Todo esto confiere a las películas de Godard, sea cual fuera el periodo o la “época” a la que pertenezcan, no sólo un “aire de familia” inconfundible, sino una textura casi única en la historia del cine (incluso si se compara con las películas abiertamente encuadrables en lo que cabría denominar “cine documental de montaje de material de archivo”), y que parece aproximarse, en tono más modesto pero de forma más sistemática y constante, a ciertas tendencias del cine experimental o de vanguardia.
Notre musique |
Es curioso, por ello, que Godard no se haya dejado tentar, hasta ahora, por la reciente moda de invitar a los cineastas a realizar videoinstalaciones y “exponerlas” en galerías o museos, aunque es posible, según mis noticias, que ya esté preparando algo de este tipo para dentro de unos meses, organizado por Dominique Païni. Desde luego, pocas filmografías se prestarían más a ello, sin siquiera necesidad de hacerle un encargo específico.
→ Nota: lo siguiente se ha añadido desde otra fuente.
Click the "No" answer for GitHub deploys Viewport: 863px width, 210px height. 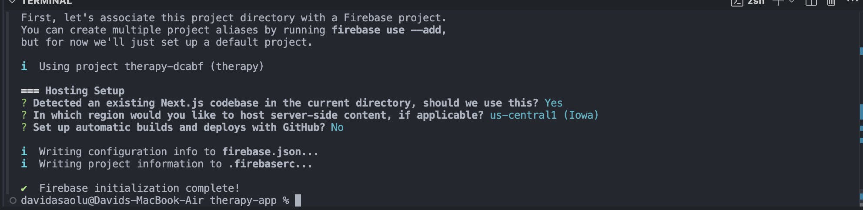click(x=337, y=127)
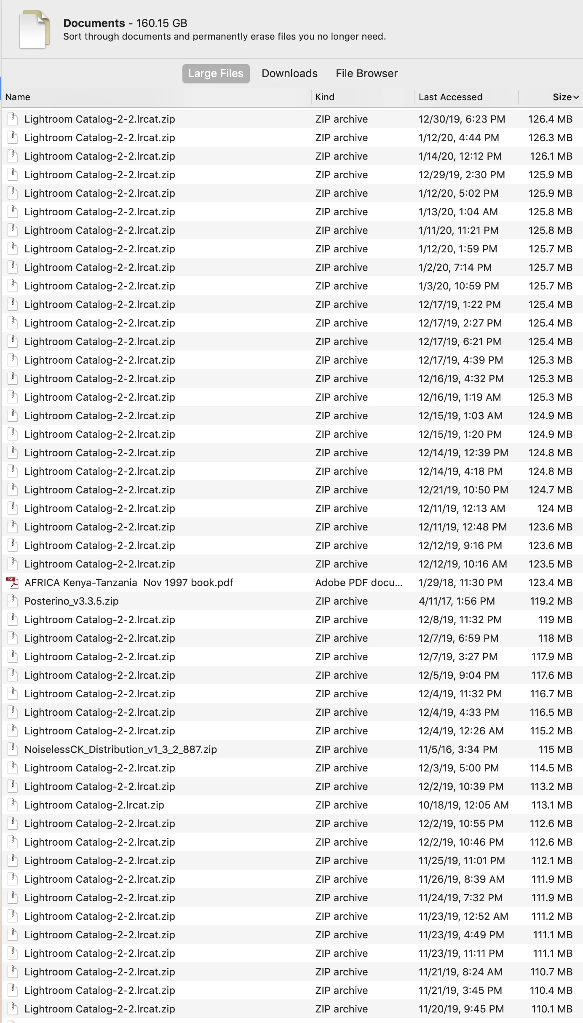Click the PDF icon beside AFRICA Kenya-Tanzania book
The height and width of the screenshot is (1023, 583).
click(x=13, y=582)
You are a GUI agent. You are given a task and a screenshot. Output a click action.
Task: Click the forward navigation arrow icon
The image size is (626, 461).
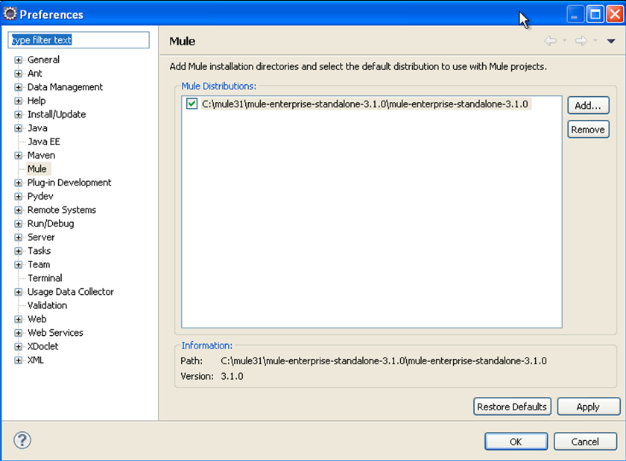[x=581, y=41]
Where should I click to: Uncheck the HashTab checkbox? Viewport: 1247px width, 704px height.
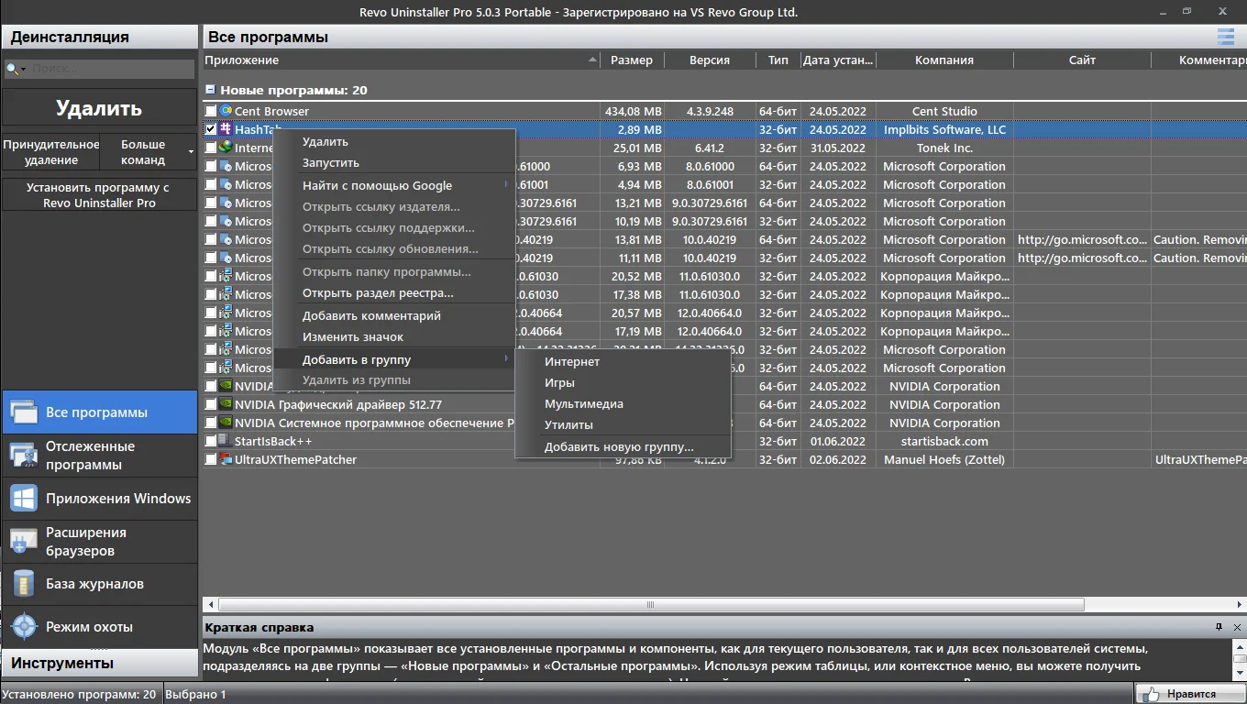click(211, 129)
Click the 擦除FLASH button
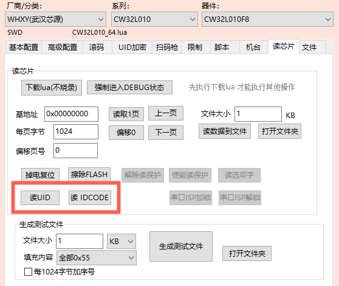This screenshot has width=339, height=286. pos(89,174)
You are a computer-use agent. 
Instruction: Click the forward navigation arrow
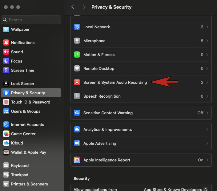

Su consciente y creciente afinidad con el trabajo de compositores musicales contemporáneos (sus bandas sonoras hace mucho que emplean pistas múltiples de gran complejidad y con frecuente recurso al “sampling”, con las voces -a veces sin diálogos inteligibles- empleadas del mismo modo que los ruidos y el silencio, como sonidos) y artistas plásticos en general -no sólo pintores, también escultores- parece evidente, “sintonía” que el propio Godard ha señalado en múltiples ocasiones durante los últimos decenios, y de la que pueden hallarse muestras abundantes en Prénom Carmen (Nombre: Carmen, 1982-83), “Je vous salue, Marie” (Yo te saludo, María, 1984), Détective (Detective, 1985), Hard and Soft (1985), King Lear (1987), Puissance de la parole (1988), Nouvelle Vague(1990), Hélas pour moi (1992), For Ever Mozart (1996), The Old Place (1999) o Notre Musique (Nuestra música, 2004), y sobre todo en la que creo su obra capital desde los años 60, la monumental reflexión sobre el cine y la historia que es Histoire(s) du Cinéma.